L'histoire d'amour, quant à elle, est magnifiée par le traitement de cet élément science-fictif, mais aussi par une construction littéraire soutenue. Ainsi le séquençage narratif en une multitude de chapitres centrés sur certains sauts — précédés par le nom et l'âge des actants ainsi que de la date — retrace l'histoire comme un album photo organique, comme autant d'images et de souvenirs marquants qui forment l'existence de leur relation. L'auteur évite le sensationnalisme et focalise son histoire sur des moments-clés, par exemple la fête de Noël, le mariage, leur première sortie, etc. L'éclatement structurel est basé sur un véritable choix de séquences qui parvient non seulement à rétablir une narration linéaire — malgré les interférences des sauts temporels — mais surtout à matérialiser par les faits des personnages et leur relation. Le roman s'organise comme une œuvre pointilliste et minimaliste sur le rapport amoureux de deux êtres — se rencontrer à tout prix, s'aimer, être ensemble, avoir un enfant — et puis finalement vivre. Alors que certaines histoires tentent de révéler le détail extraordinaire dans l'ordinaire des choses, Le Temps n'est rien se construit à l'envers, en décrivant l'ordinaire d'une situation extraordinaire. Ceci se retrouve dans les personnages, étonnement proche du lecteur, parce que même si leur situation est exceptionnelle, elle souligne des problèmes que tout le monde reconnaîtra. Certes, la cause de leur mal-être vient de ce qu'ils ne peuvent maîtriser dans leur vie — c'est-à-dire les sauts temporels ou le problème d'ADN — mais en fin de compte, ils redoutent ce que le commun des mortels craint de son côté : les (in)conséquences de leurs actes, le mauvais choix au mauvais moment.

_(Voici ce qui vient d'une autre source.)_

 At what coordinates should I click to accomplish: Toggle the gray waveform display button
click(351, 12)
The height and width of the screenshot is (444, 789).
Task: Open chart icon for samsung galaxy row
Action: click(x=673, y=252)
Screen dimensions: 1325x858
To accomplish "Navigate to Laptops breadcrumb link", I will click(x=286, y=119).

L'autre grande force du roman vient justement de ses personnages, finement retranscris, dans le détail d'une épure, sorte d'aquarelle japonaise. Echappant au simple stéréotype, il est fascinant de se laisser entraîner par le personnage d'Henri — petit bibliothécaire fade — pourtant amateur de punk — jouissif de lire Iggy Pop en citation — passionné de littérature et amateur de langue française et allemande. À l'image du roman, les personnages parviennent à fusionner les paradoxes pour aboutir à quelque chose de vivant. Ceux-là prennent de l'ampleur au travers de faits divers et de petites choses — leur enfance, leur désir, leur peur — proche des personnages racontés par Raymond Carver, avec le malheur du quotidien qui leur colle aux basques, mais heureux de vivre ce qu'il y a de bon à en tirer, même si c'est peu par rapport au malheur.

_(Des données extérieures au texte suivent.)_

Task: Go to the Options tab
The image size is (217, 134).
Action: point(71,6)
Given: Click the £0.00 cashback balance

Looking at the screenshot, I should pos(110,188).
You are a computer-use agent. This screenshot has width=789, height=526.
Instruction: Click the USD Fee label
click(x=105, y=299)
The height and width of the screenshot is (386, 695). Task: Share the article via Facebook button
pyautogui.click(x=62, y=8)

Audrey Niffenegger nous livre un grand roman, touchant et fascinant — oscillant entre Raymond Carver pour l'écriture et Des Fleurs pour Algernon pour le pathos. Sans excès, son roman est optimiste comme un homme amoureux peut l'être parfois, et en même temps teigneux comme un Bukowski, parce que finalement la vie est moche et ne vous laisse jamais profiter de ce qui est bon très longtemps. Un roman de science-fiction — et plus que cela par tout ce qu'il a en moins — par son absence de sensationnalisme dans les situations narratives, dans la peinture des personnages, dans sa retranscription du monde. Un roman qui parvient à retranscrire ce que certains auteurs contemporains tentent — souvent vainement — de décrire : les espoirs et les craintes de chacun dans la vie quotidienne. Remarquable.

Les Romans de Philip K. Dick

Les Romans de Philip K. Dick (1984) de Kim S. Robinson est l'adaptation d'une thèse sur l'œuvre romanesque d'un des auteurs les plus fascinant de la S-F. Robinson propose dans son essai d'étudier le processus d'écriture — le style, la construction, le contenu du texte — de Dick et d'en dégager la valeur intrinsèque. Ainsi, Robinson reste proche du texte dickien — tout en l'insérant et en l'extirpant du cadre historique — et évite les dérives interprétatives d'ordre biographique, qui travestissent trop souvent la réalité du texte chez Dick. Aucun parti pris de la part de l'auteur, il ne s'agit pas de défendre corps et âme l'œuvre entière de Dick — Robinson sépare clairement l'auteur et le mythe. L'étude se focalise sur une approche analytique du texte par le texte, transcendant ainsi celui-ci par divers biais — tant littéraires qu'historiques. Cette méthode permet de passer en revue tous les romans de Dick, de sorte que même les faibles — soit au niveau de la construction, soit de la narration — sont eux-mêmes capables d'apporter du sens au corpus général dickien. Robinson montre que dans son ensemble, chaque roman — même le plus insignifiant ou le plus inabouti — rend plus compréhensible la valeur du tout.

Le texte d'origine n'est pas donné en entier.